### [Goal]
Can you update everything from "Given: Toggle the 16:9 resizing button" down to "I will 257,746." by replacing "Mach Number" with "Airspeed" and changing nothing else? Give back only those lines.

### [Given entries]

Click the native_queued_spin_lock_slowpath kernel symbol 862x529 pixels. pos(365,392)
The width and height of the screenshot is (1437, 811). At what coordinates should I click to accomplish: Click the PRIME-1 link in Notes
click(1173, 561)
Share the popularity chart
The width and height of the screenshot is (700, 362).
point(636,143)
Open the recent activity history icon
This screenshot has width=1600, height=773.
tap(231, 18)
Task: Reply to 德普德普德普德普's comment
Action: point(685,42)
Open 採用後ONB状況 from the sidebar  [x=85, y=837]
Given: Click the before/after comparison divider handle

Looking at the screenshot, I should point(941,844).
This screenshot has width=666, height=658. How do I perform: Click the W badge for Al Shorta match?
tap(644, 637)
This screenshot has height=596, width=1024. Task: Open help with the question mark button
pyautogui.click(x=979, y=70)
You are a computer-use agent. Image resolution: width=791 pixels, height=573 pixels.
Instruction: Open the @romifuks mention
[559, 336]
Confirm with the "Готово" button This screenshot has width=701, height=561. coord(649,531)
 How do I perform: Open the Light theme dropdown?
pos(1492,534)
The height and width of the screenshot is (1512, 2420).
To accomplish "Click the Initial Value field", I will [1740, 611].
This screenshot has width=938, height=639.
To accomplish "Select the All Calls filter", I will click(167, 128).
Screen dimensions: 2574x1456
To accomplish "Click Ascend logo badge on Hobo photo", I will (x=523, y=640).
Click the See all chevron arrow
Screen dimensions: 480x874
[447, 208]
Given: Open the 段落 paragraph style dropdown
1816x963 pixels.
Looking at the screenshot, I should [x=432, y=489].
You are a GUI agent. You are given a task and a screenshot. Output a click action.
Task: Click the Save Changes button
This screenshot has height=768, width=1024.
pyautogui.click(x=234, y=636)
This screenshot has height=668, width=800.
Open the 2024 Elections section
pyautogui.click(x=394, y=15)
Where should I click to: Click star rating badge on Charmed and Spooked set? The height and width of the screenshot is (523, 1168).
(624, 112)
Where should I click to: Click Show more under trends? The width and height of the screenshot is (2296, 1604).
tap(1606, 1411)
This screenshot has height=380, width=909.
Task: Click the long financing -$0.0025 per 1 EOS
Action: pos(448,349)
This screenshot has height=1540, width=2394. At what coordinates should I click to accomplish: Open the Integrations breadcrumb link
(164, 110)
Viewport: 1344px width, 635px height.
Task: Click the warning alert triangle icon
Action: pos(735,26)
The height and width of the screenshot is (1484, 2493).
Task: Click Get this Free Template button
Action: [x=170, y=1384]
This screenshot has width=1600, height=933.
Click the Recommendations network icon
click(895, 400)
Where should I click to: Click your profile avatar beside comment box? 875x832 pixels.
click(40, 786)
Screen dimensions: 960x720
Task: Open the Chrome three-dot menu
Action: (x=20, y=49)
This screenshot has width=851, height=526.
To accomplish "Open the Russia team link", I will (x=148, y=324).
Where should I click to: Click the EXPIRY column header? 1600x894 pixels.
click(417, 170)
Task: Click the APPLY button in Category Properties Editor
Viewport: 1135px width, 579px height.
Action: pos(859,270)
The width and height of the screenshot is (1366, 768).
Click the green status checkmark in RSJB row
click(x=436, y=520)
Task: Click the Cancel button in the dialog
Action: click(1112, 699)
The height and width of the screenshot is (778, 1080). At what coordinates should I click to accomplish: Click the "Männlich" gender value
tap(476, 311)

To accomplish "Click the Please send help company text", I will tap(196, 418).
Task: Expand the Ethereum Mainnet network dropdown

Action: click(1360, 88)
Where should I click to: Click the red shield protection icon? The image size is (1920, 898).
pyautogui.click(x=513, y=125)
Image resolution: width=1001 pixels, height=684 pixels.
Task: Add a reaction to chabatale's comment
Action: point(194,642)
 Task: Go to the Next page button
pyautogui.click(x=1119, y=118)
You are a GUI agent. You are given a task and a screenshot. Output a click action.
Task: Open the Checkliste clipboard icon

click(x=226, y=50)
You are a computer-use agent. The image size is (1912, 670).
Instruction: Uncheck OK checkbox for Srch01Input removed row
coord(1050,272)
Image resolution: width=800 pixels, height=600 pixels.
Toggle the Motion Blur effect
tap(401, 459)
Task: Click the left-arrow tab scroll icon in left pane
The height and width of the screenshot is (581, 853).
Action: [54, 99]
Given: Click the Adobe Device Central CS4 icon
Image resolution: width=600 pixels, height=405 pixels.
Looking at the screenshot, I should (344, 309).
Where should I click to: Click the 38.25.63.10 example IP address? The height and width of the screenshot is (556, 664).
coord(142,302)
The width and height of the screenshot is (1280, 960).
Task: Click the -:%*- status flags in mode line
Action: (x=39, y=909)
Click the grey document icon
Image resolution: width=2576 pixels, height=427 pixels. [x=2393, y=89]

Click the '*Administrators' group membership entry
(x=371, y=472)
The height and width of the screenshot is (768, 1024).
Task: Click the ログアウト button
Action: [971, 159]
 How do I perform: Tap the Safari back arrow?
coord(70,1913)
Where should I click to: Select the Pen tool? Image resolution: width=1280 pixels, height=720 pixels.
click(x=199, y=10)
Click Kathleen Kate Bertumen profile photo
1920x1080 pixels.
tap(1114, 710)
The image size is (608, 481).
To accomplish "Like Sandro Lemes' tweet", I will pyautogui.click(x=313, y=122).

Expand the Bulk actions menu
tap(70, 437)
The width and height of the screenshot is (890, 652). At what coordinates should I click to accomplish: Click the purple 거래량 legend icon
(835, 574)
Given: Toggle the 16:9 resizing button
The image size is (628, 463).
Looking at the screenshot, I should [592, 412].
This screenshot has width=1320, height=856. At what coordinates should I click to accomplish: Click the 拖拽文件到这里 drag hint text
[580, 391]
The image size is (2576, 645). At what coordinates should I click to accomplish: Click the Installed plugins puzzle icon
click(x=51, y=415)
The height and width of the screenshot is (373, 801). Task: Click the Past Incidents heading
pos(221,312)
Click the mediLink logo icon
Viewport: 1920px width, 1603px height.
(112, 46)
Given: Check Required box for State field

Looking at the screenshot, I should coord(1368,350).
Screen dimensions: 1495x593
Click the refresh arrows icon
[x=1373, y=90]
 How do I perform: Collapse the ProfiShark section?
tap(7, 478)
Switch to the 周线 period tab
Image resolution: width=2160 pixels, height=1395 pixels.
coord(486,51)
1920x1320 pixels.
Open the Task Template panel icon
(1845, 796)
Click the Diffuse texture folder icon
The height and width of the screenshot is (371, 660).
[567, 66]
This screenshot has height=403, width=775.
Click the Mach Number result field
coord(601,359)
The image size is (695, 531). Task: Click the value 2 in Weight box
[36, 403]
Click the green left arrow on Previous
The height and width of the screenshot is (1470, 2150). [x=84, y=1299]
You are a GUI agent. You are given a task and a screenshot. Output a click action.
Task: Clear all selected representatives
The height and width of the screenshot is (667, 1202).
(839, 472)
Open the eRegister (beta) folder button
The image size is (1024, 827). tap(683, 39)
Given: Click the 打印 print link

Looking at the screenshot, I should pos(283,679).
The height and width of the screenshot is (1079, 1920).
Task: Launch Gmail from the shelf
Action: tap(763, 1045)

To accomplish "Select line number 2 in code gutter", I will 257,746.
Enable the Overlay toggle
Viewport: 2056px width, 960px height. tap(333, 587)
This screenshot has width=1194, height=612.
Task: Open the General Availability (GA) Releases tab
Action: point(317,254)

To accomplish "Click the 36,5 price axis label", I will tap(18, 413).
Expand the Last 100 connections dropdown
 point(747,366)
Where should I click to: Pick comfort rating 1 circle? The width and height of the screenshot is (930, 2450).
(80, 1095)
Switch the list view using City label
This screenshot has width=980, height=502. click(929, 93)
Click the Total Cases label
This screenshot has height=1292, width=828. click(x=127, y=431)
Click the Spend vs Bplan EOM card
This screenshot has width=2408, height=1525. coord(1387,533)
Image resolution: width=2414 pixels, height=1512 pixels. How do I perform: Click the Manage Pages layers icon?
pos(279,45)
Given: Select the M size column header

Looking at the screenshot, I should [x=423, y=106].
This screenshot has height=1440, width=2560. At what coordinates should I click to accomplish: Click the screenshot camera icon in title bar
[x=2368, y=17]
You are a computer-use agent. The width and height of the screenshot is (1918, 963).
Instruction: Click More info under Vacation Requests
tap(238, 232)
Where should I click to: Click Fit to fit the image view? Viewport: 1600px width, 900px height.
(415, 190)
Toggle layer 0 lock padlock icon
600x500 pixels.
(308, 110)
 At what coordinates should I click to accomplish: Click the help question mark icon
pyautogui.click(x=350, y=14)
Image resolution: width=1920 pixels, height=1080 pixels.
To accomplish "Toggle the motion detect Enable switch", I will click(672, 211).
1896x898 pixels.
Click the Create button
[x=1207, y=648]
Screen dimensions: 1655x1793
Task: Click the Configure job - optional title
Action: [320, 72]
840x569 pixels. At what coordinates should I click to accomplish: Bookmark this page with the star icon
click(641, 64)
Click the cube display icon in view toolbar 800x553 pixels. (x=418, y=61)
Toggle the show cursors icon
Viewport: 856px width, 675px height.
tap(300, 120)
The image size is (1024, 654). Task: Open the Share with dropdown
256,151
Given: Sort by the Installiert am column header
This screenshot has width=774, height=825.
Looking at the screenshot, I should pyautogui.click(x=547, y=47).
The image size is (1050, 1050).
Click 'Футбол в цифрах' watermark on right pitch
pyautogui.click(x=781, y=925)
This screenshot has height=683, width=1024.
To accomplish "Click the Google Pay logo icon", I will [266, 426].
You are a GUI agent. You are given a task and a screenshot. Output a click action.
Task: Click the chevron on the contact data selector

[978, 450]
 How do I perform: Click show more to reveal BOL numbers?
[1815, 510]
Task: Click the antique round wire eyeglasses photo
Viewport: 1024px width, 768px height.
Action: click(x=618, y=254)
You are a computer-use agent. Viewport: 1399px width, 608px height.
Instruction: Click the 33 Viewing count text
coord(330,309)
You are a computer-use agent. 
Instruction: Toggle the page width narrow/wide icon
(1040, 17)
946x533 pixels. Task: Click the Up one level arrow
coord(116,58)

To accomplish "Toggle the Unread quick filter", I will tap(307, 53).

### [Correct answer]
Given: Toggle the 16:9 resizing button
The image size is (628, 463).
Looking at the screenshot, I should [592, 412].
This screenshot has width=1320, height=856. At what coordinates should I click to accomplish: Click the 拖拽文件到这里 drag hint text
[580, 391]
The image size is (2576, 645). At what coordinates should I click to accomplish: Click the Installed plugins puzzle icon
click(x=51, y=415)
The height and width of the screenshot is (373, 801). Task: Click the Past Incidents heading
pos(221,312)
Click the mediLink logo icon
Viewport: 1920px width, 1603px height.
(112, 46)
Given: Check Required box for State field

Looking at the screenshot, I should coord(1368,350).
Screen dimensions: 1495x593
Click the refresh arrows icon
[x=1373, y=90]
 How do I perform: Collapse the ProfiShark section?
tap(7, 478)
Switch to the 周线 period tab
Image resolution: width=2160 pixels, height=1395 pixels.
coord(486,51)
1920x1320 pixels.
Open the Task Template panel icon
(1845, 796)
Click the Diffuse texture folder icon
The height and width of the screenshot is (371, 660).
[567, 66]
This screenshot has height=403, width=775.
Click the Airspeed result field
coord(601,359)
The image size is (695, 531). Task: Click the value 2 in Weight box
[36, 403]
Click the green left arrow on Previous
The height and width of the screenshot is (1470, 2150). [x=84, y=1299]
You are a GUI agent. You are given a task and a screenshot. Output a click action.
Task: Clear all selected representatives
The height and width of the screenshot is (667, 1202).
(839, 472)
Open the eRegister (beta) folder button
The image size is (1024, 827). tap(683, 39)
Given: Click the 打印 print link

Looking at the screenshot, I should pos(283,679).
The height and width of the screenshot is (1079, 1920).
Task: Launch Gmail from the shelf
Action: tap(763, 1045)

To accomplish "Select line number 2 in code gutter", I will 257,746.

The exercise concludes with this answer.